- Open a Macy's Account.
- Make a Payment.
- Buy a Gift Card.
We didn't do any of the three options. Instead, we paid for the merchandise with a co-branded Nordstrom Visa, entitling us to future $20 merchandise certificates from Nordstrom, all because we purchased merchandise at Macy's.
At Kohls, we were asked if we wanted to open a Kohls credit account --- they would take 15% off of our order (which was, for the most part, discounted 60% from full price) if we opened up an account. We declined.
Both Macy's and Kohls had numerous images of pop-culture superstars with quotes like "I love this merchandise". There were numerous signs promoting credit. There were few employees.
Credit is seductive. The credit devils can move you away from a focus on merchandise. I mean seriously, how does Nordstrom benefit by giving me a $20 merchandise certificate for spending $2,000 at Macy's?
2009 is a good year to focus on merchandise innovation, to focus less on credit innovation. The credit devils won't be happy. Maybe customers will be happy.
Sorry, reading posts in backward order. This ties in to comment on your post about Ms.
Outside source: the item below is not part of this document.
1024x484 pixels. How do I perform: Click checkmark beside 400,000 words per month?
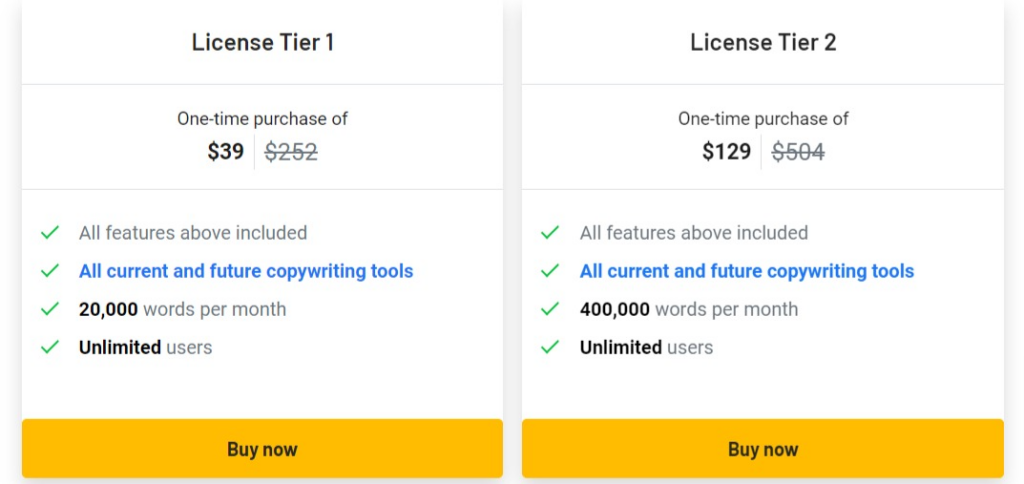click(x=550, y=309)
Myers and passion for merchandise.
If you are looking for proof to show your clients about negative impact of credit-devils(need a new term), google the retail worker forums--there are various ones out there(tho number shrinking of course), and one of the most common complaints you see from associates is the constant push to meet credit card quotas.
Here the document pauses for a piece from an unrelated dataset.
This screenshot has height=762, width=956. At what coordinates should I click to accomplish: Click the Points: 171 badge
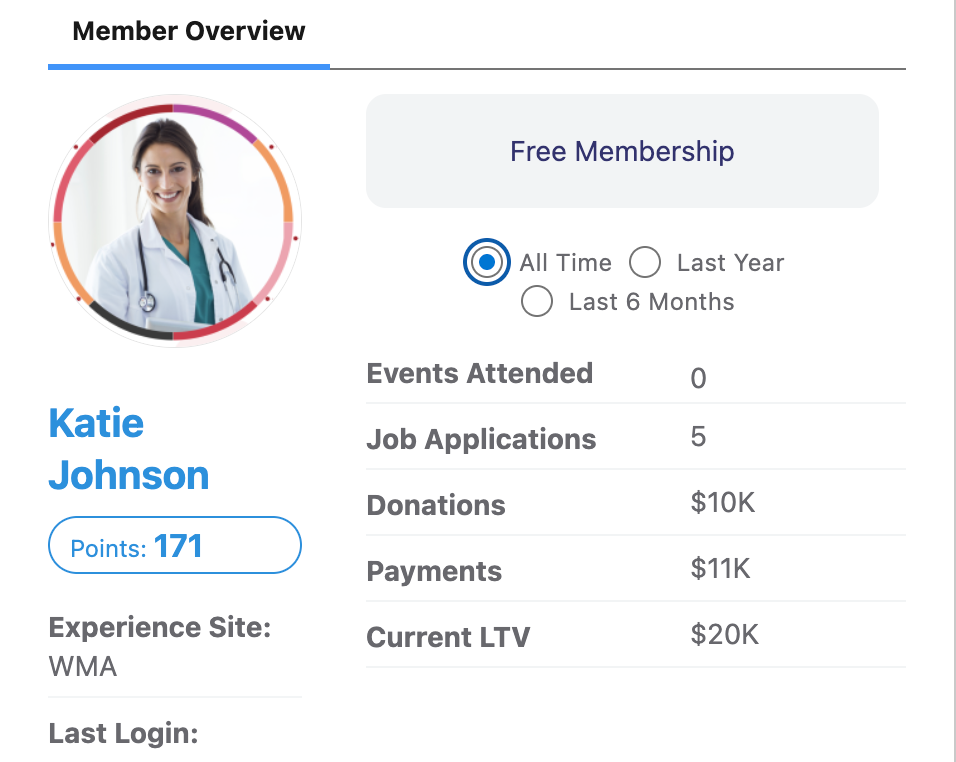tap(175, 546)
This is downright annoying to customer.
As I was at register with my kids to buy several gifts at Christmas time, the cashier ringing us up asked me 4 different times if I wanted the retailer's credit card to save an extra 15%.
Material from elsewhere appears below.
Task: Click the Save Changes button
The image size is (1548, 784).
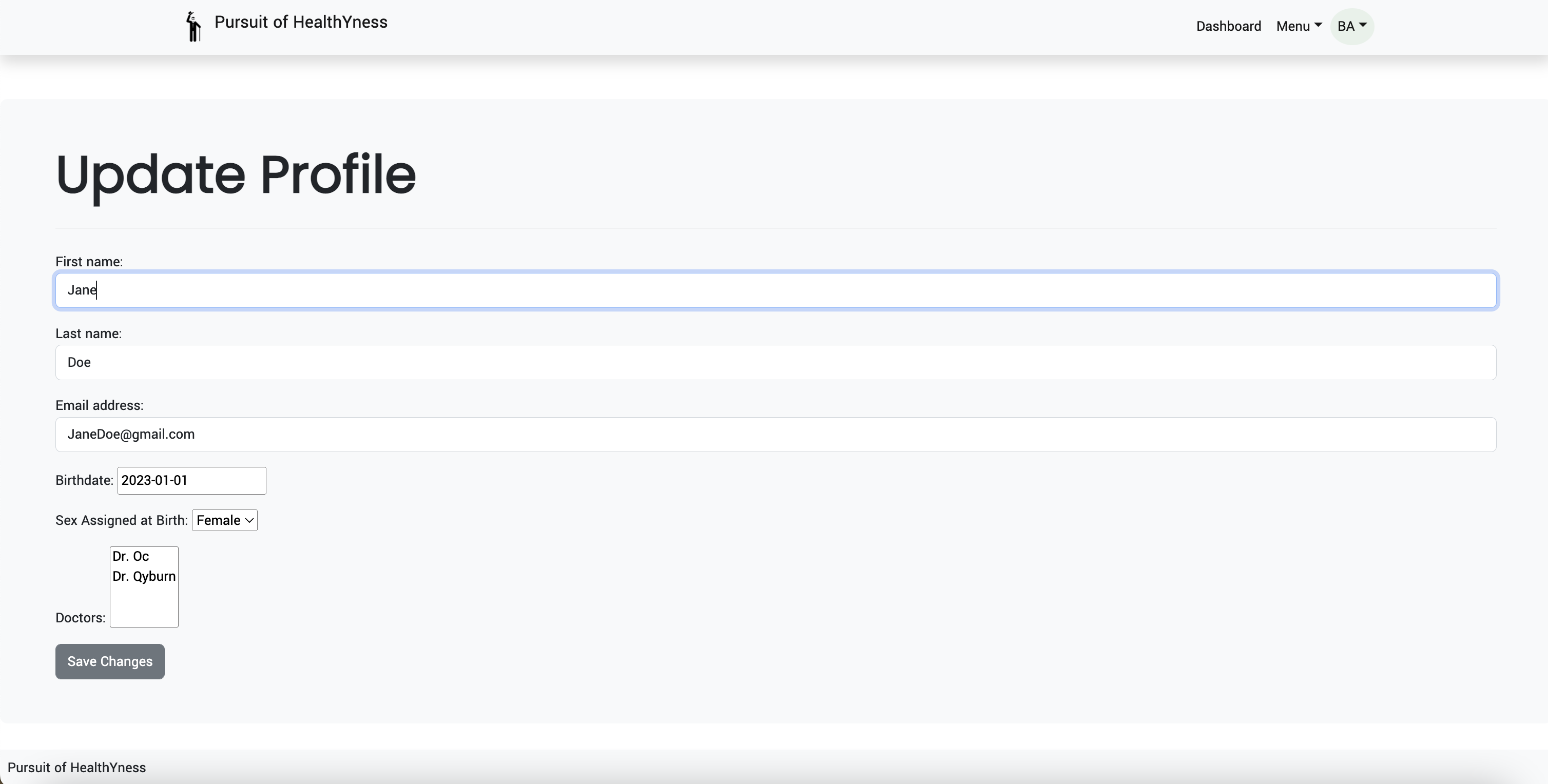Action: (110, 661)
He only stopped because I told him if he said it again I would walk out with out purchasing(substantial number of items). At that point he apologized and admitted he was trying to meet an incentive and that evidently my sales total would be significant boost to that.
So instead of engaging a customer in friendly conversation he was taught to harass.
I realize story is very anecdotal, but every time I am at a register I am asked if I want a card. Even at the Best Buy where I do have a card, they want me to "upgrade" to their master card.
Note this is very different from loyalty cards which don't have an impact on personal finances. Too many credit cards impair your credit rating, and are a financial burden that shouldn't be made at a register on impluse. (another story is this credit mess is partially to blame for current economy).
Kevin, as usual you are on to something and hopefully your clients include certain retailers and they actually listen to you on this.